LET'S GET STARTED
– 1 tbsp oil – ½ tsp mustard seeds – ½ tsp cumin seeds –½ cup onion chopped, approx. 90 grams – 2 garlic cloves chopped, approx 6 grams – ¼ tsp turmeric powder – 1 tsp red chili powder or to taste – ½ tsp garam masala – 1.25 tsp salt or to taste – 350 grams potato boiled, peeled, and cubed – 2 tbsp ketchup divided – 2 tsp fenugreek leaves dried – 2 tbsp Green chutney or to taste – 2 tbsp cilantro – 6 roti
– Boil the potatoes in your desired way. I pressure cooked my potatoes using a stove-top pressure cooker for three whistles. If you use an electric pressure cooker, cook for 5 to 6 minutes and release the pressure naturally. Once cooked, let the potatoes cool, peel, and chop them into cubes.

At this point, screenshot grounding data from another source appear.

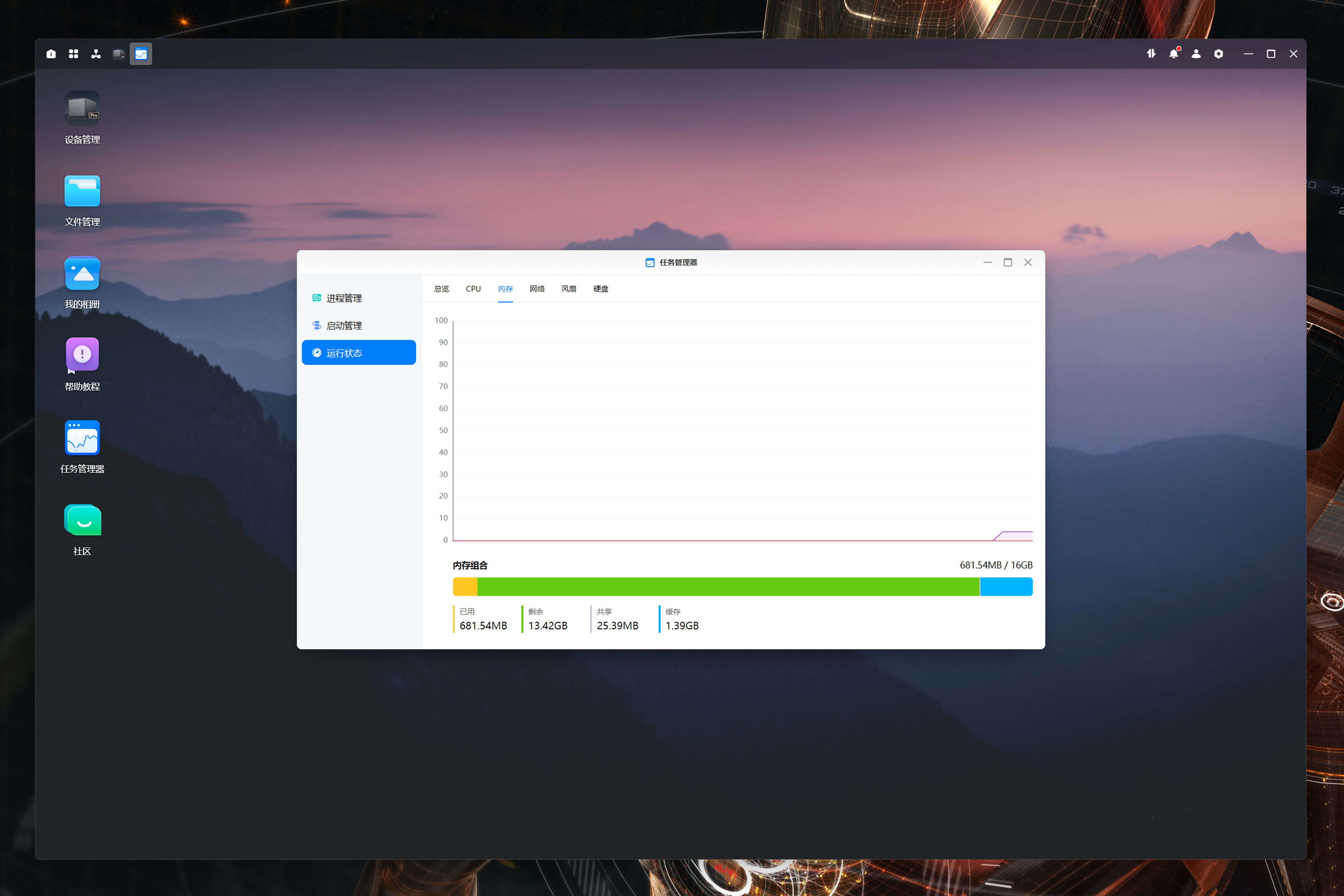Maximize the 任务管理器 window

click(1007, 262)
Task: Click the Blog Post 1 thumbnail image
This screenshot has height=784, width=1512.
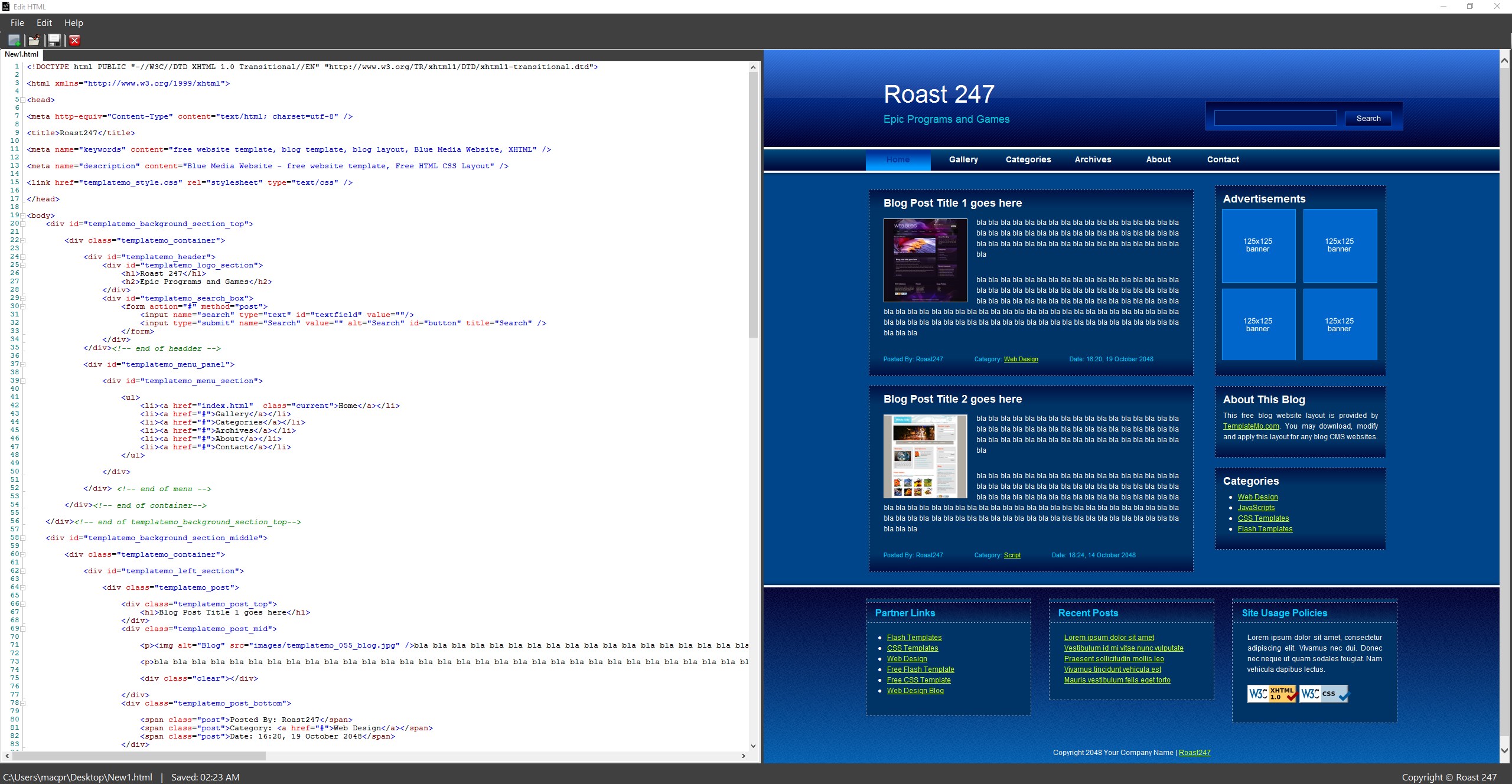Action: coord(925,260)
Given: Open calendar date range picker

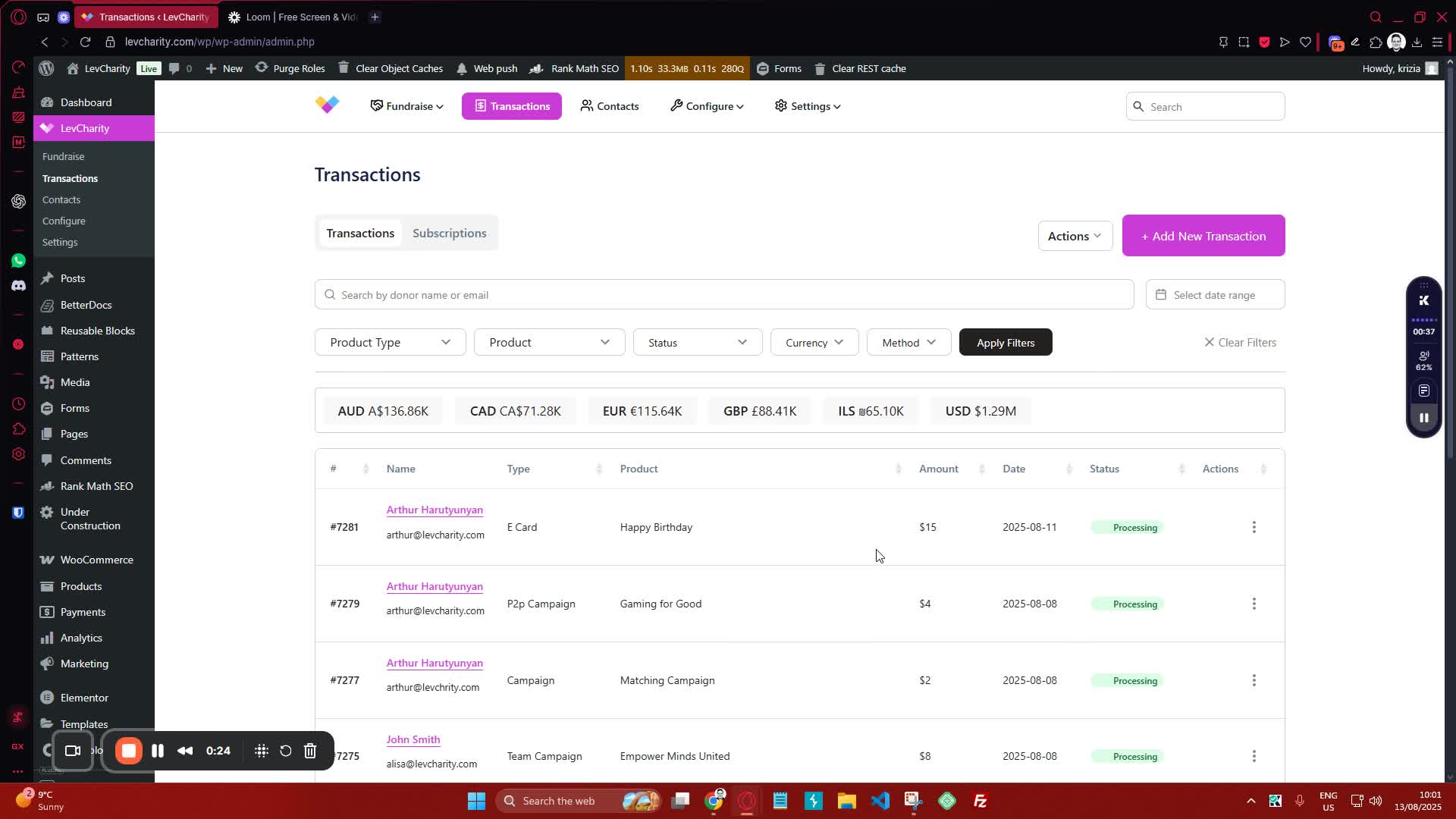Looking at the screenshot, I should 1214,295.
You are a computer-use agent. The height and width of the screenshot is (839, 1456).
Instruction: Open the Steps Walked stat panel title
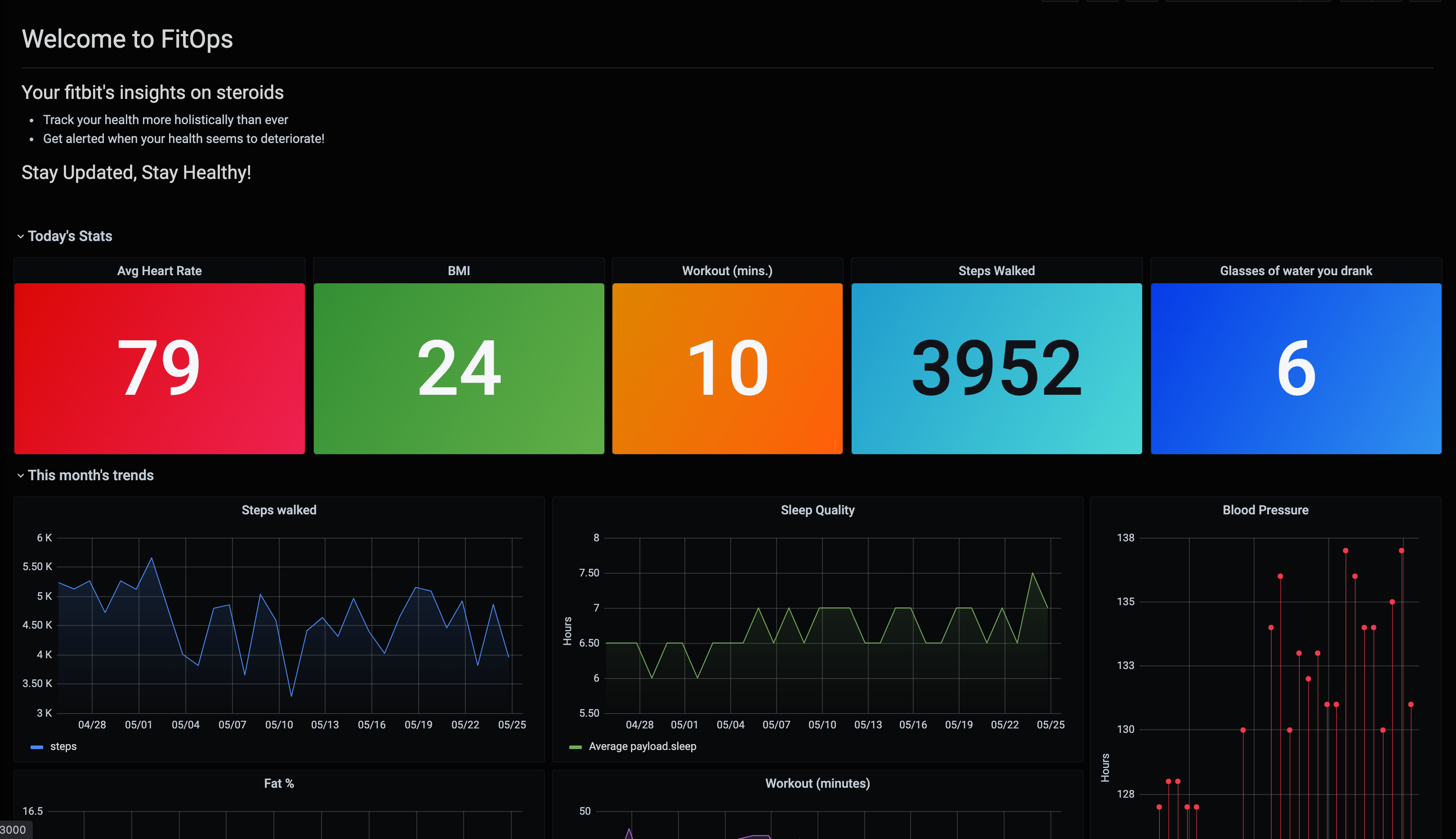996,271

Prepare the filling: – Heat a pan or kadai and add the oil. When the oil is hot, add the mustard seeds and cumin seeds. Let the mustard seeds splutter, and then add the onions and garlic. Saute until the onions turn soft. – Add the salt, turmeric powder, red chili powder, and garam masala. Mix well and cook for a couple of minutes.
– Then add the boiled potatoes and mix well. Ensure the spices are evenly coated on the potatoes—Cook for 4 to 5 minutes. – Now add the crushed fenugreek leaves and one tbsp of ketchup. Mix well and further cook for a couple of minutes and turn off the heat. The filling is now ready. Let it cool a bit.
– Warm the roti and place it on a plate or parchment paper. Spread one tsp of green chutney or to taste. Place the approx 2 to 3 tbsp of the prepared potato filling. Drizzle some ketchup and cilantro. Now fold each end of the roti towards the center and seal them using small wooden skewers. If packing for lunch, roll the bottom with the parchment paper.